= 2.=

100 10 0
                                    

Wreszcie wylądowaliśmy. Przez resztę lotu nikt nie odezwał się do mnie słowem. Nawet kapitan nie mówił czegoś w stylu "mogą państwo odpiąć pasy. Wylądowaliśmy. Na dworze jest 23 stopnie. Dziękujemy za wybranie linii 'Pieprzone CIA' i życzymy miłego pobytu". Nic. Tylko kontrolka się zapalała bądź nie.

Idąc korytarzem nikt nie raczył mnie w jakikolwiek sposób ochraniać. Nie było nikogo chyba, że jakieś ninja.

Idę grzecznie za tłumem ludzi. Ciekawe z kąt się wziął? Przede mną duże szklane drzwi. Każdy wita się z każdym. Rozejrzałam się dookoła i zauważyłam wysokiego mężczyznę z kartką. Było na niej napisane moje"nazwisko".

-Dzień dobry. Chyba na mnie pan czeka.- powiedziałam i wysiliłam się na uśmiech.

-Ależ oczywiście panienko Brown- Panienko? Zapowiada się niezła zabawa.- Zapraszam do auta

Mężczyzna zaprowadził mnie na parking. Otworzył drzwi czerwonego Maserati po czym wślizgnęłam się do wnętrza.

Mój szofer był młody. Bardzo młody i przystojny... To znaczy tylko młody. Miał śliczne brązowe oczy, cholernie pociągające kości policzkowe oraz pełne malonowe usta. Boże o czym ja myślę?! Na pewno jest agentem. Nie dali by mi zwykłego szofera. To by było za proste.

- Jana jestem a w zasadzie to...- i tu poległam. Jak ja się teraz do cholery nazywam? Yyy...

- Mija - uśmiechną się odsłaniając te śnieżnobiałe perełki... Kurwa! Skup się Jana! Nie czas na romanse!

- Przecież wiem jak się nazywam. Tak tylko sprawdzałam czy wiesz po kogo przyjechałeś.- punkt dla Jany. Nie ma to jak pogrążyć się próbując wybrnąć z sytuacji.

- Ja jestem Will. Będę twoim szoferem i ochroniarzem skarbie.

***

Samochód zatrzymał się pod wielką willą.

- Fajna prawda? - nic nie odpowiedziałam jedynie ominęłam blisko 2 metrową przeszkodę. Był pewny siebie aż arogancki. O dziwo traktował mnie jak zadanie z którym można pogadać. Nie próbował "pomóc" czy coś w tym stylu. Zachowywał się normalnie. Co z tego że jego normalność pozostawia dużo do życzenia.

A co do domu CIA ma dość dziwne wyobrażenie normalnej nastolatki. Mam być zwykła, a jeżdżę drogimi furami, mieszkam w zajebistej chacie i będę ponoć chodzić do prywatnej szkoły. Z tego co mówił Will udawana rodzinka jest bardzo zamożna.

Moje rozmyślenia przerwał Will dosłownie wpychając mnie do domu.
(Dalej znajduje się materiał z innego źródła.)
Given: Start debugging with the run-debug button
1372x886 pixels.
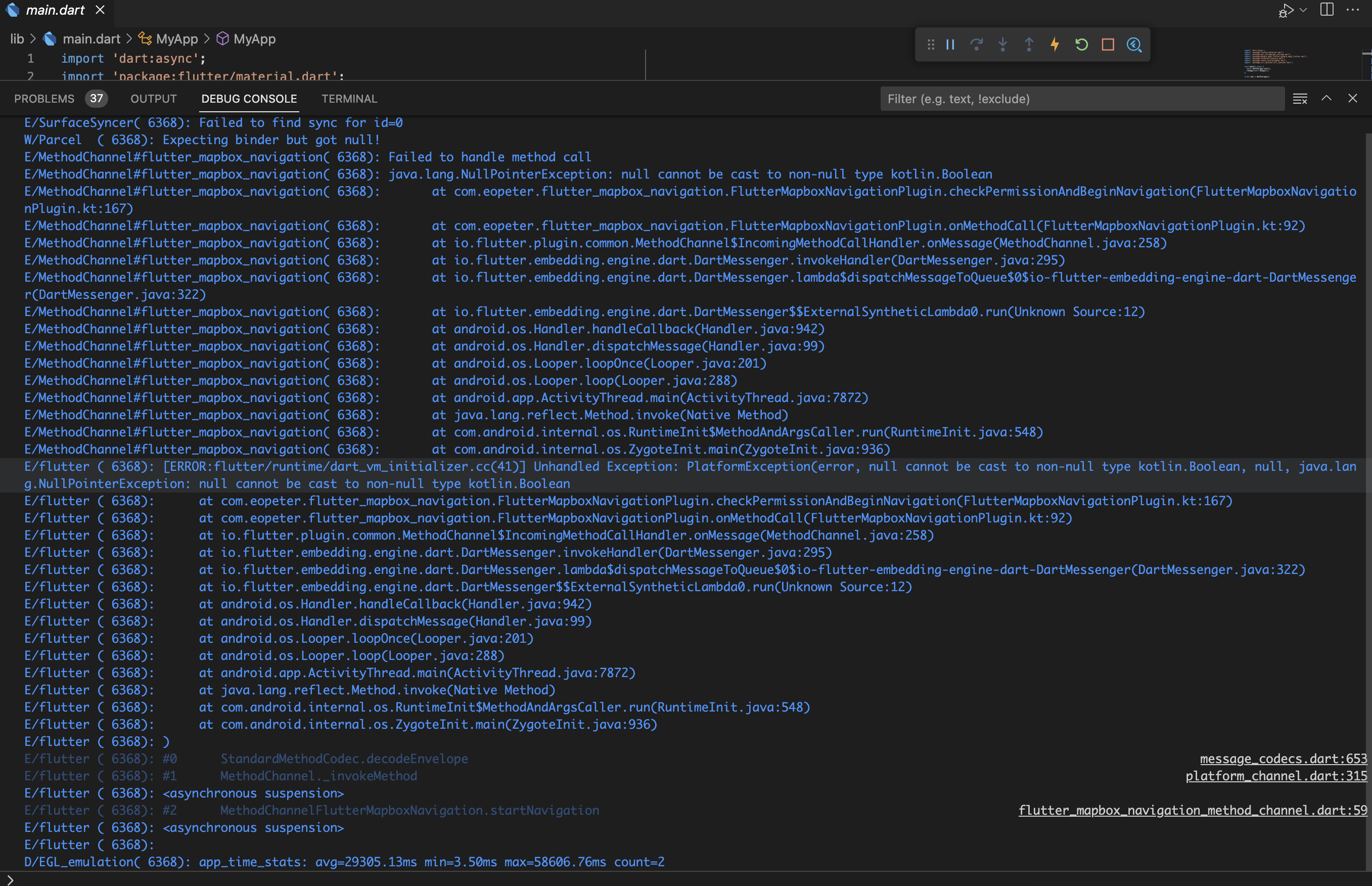Looking at the screenshot, I should point(1285,10).
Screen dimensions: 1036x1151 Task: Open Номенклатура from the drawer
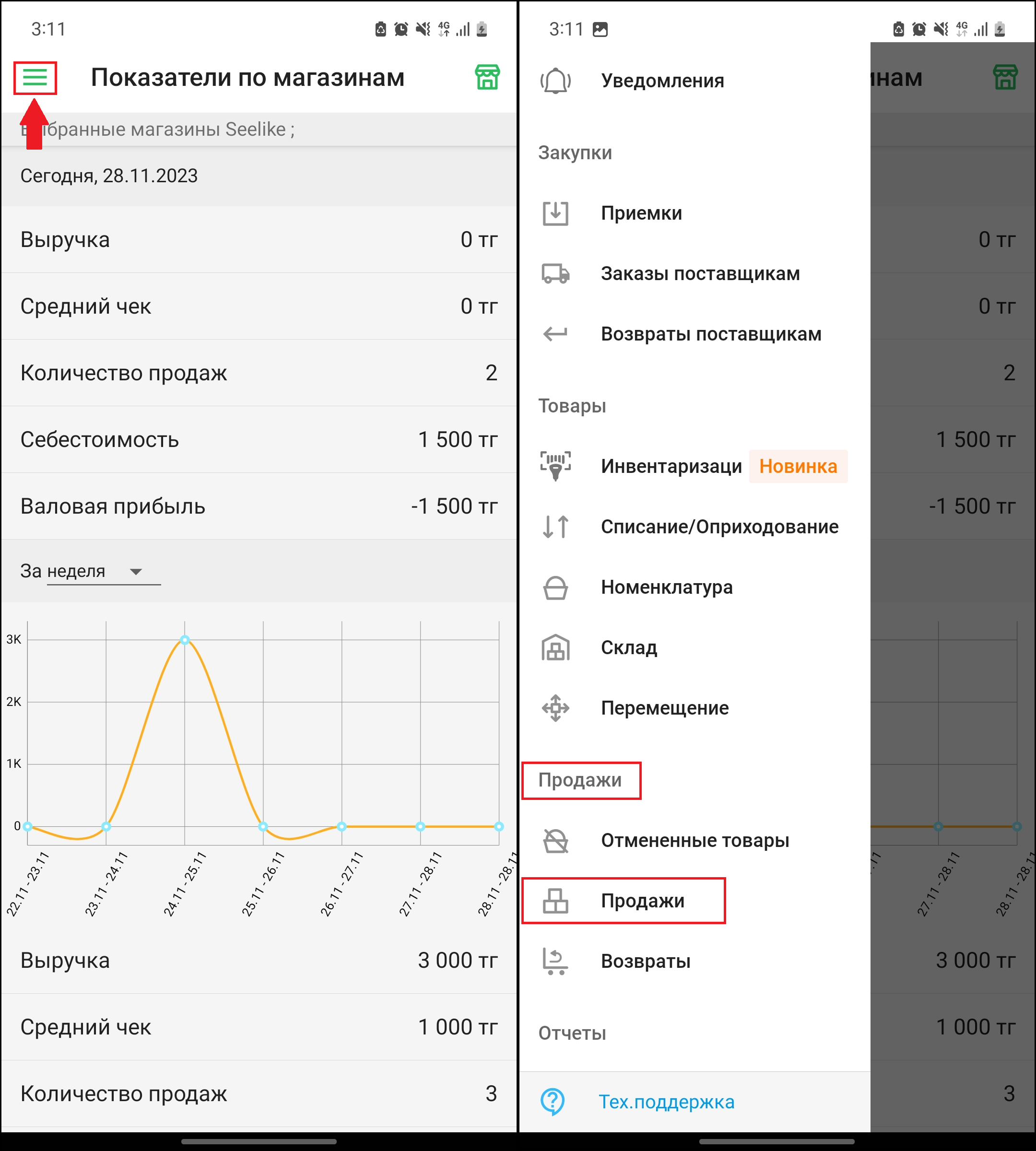[666, 587]
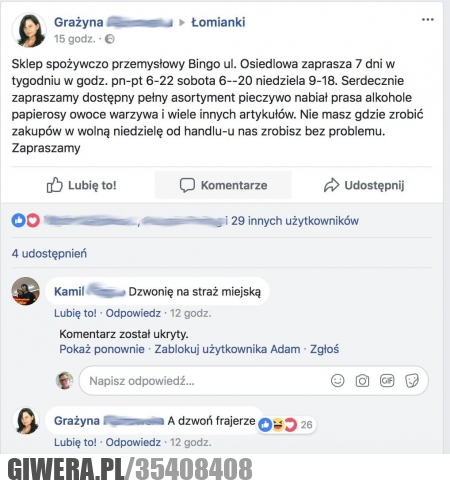The height and width of the screenshot is (485, 450).
Task: View the 4 udostępnień shares list
Action: [49, 254]
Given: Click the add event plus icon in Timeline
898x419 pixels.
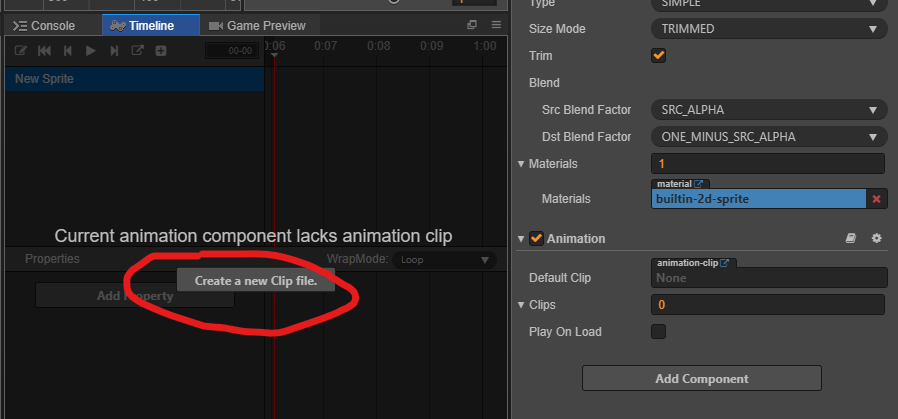Looking at the screenshot, I should click(160, 50).
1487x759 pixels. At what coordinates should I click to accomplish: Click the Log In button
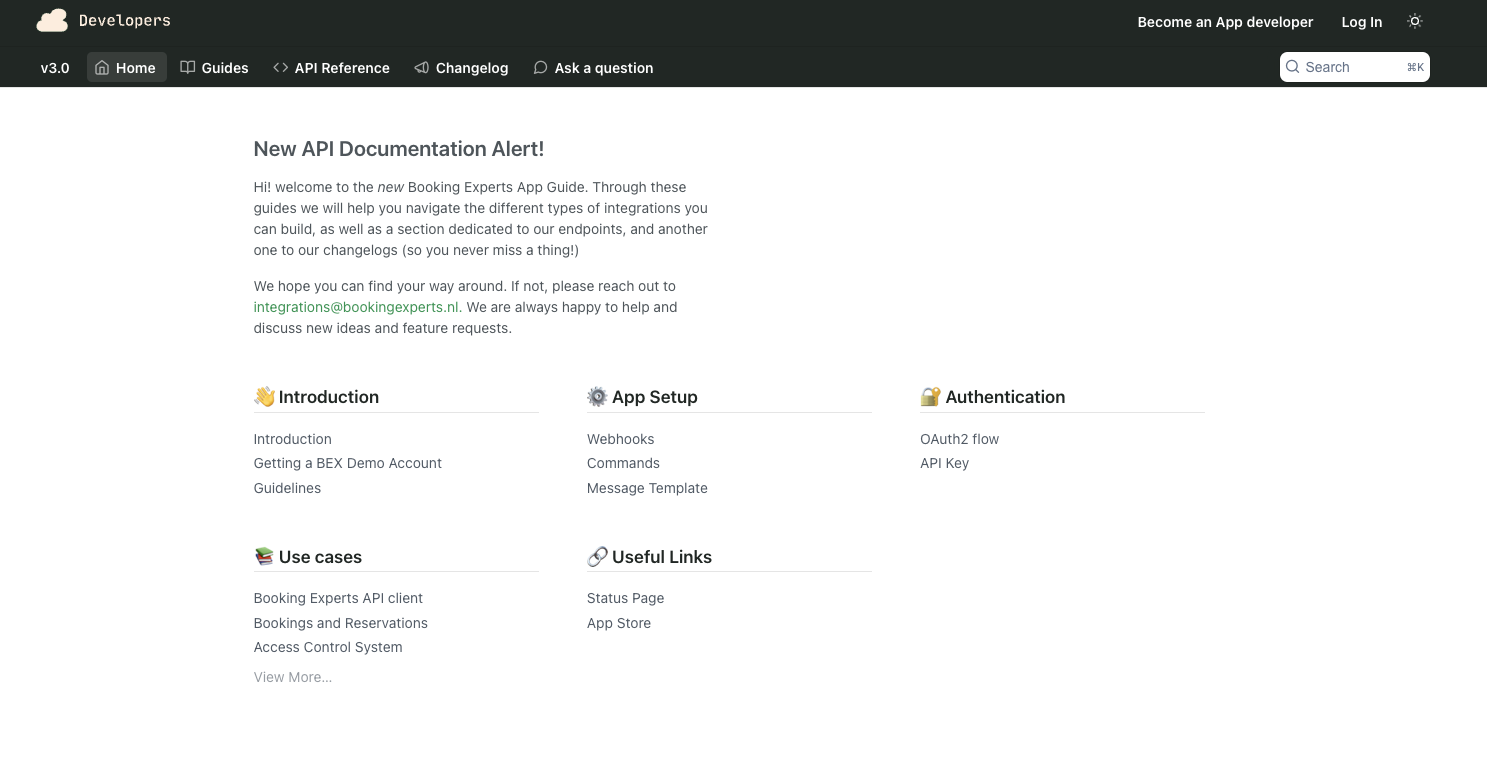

Był równie piękny w środku jak na zewnątrz. Drewniana podłoga, nowoczesny wystrój, ja się pytam skąd na to wszystko kasa.

W salonie, swoją drogą również zajebistym, czekał na nas jakiś koleś i jak się potem okazało moi rodzice.

Pozwolę sobie pominąć rozmowę, w której czytano mi regulamin, dawano gówniane porady i przedstawiano życiorys. Nic ciekawego, a trwało bite 4 godziny.

Po wyczerpującej rozmowie postanowiłam pozwiedzać. Szybko jednak zwątpiłam w ten plan widząc ilość drzwi. Na razie miej więcej wiem gdzie jest łazienka, sypialnia "rodziców", kuchnia, jadalnia i mój pokój.

Ledwo stojąc na nogach zatoczyłam się do pokoju. Był śliczny jednak nie miałam siły na euforię. Dodatkowo dobijał mnie fakt bolącej jutro głowy spowodowanej zmianą stref czasowych czy coś w tym stylu.

Rzuciłam się na mięciutkie łóżko i odpłynęłam w błogi sen.